To be done: Format every line of the entries below as a Markdown table with two columns, Row and Line, numbering the rows and skipping blank lines. Leave the pictures out.

Material for the task:
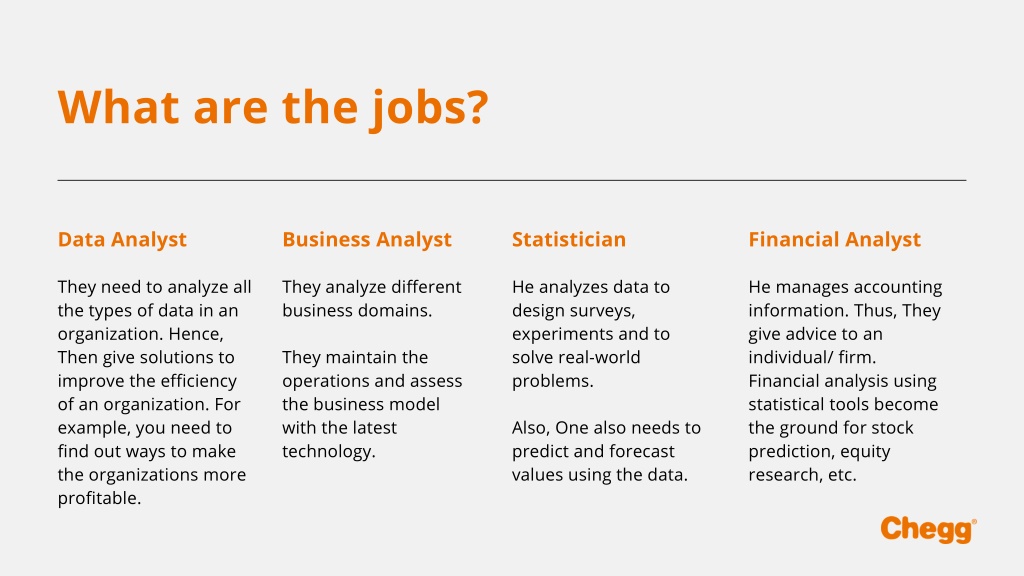The width and height of the screenshot is (1024, 576).
Task: Select the Financial Analyst description paragraph
Action: point(845,381)
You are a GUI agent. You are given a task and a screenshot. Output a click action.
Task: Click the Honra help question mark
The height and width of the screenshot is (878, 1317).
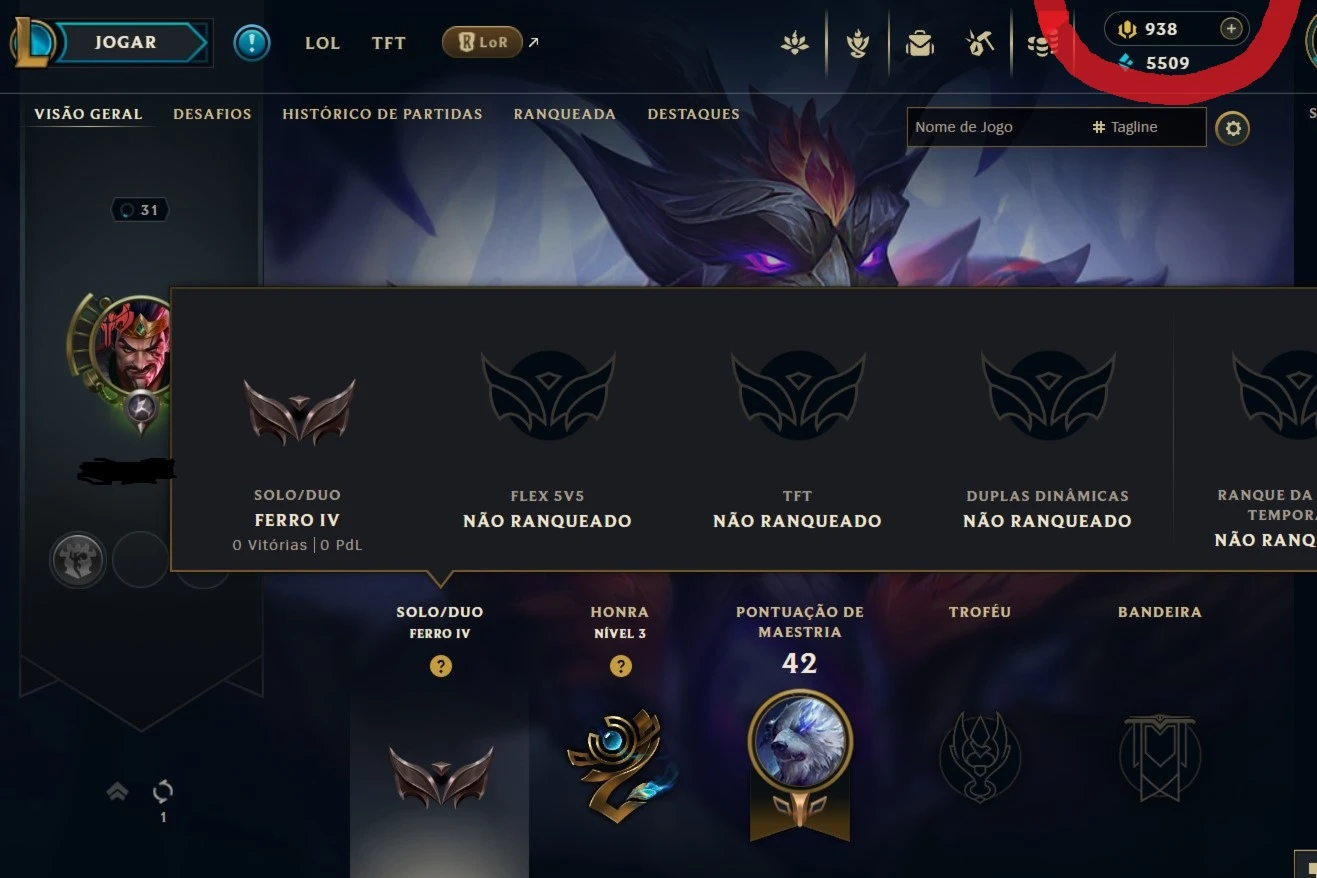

Answer in full:
| Row | Line |
|---|---|
| 1 | The width and height of the screenshot is (1024, 576). |
| 2 | Task: Select the Financial Analyst description paragraph |
| 3 | Action: point(845,381) |
| 4 | You are a GUI agent. You are given a task and a screenshot. Output a click action. |
| 5 | Task: Click the Honra help question mark |
| 6 | The height and width of the screenshot is (878, 1317). |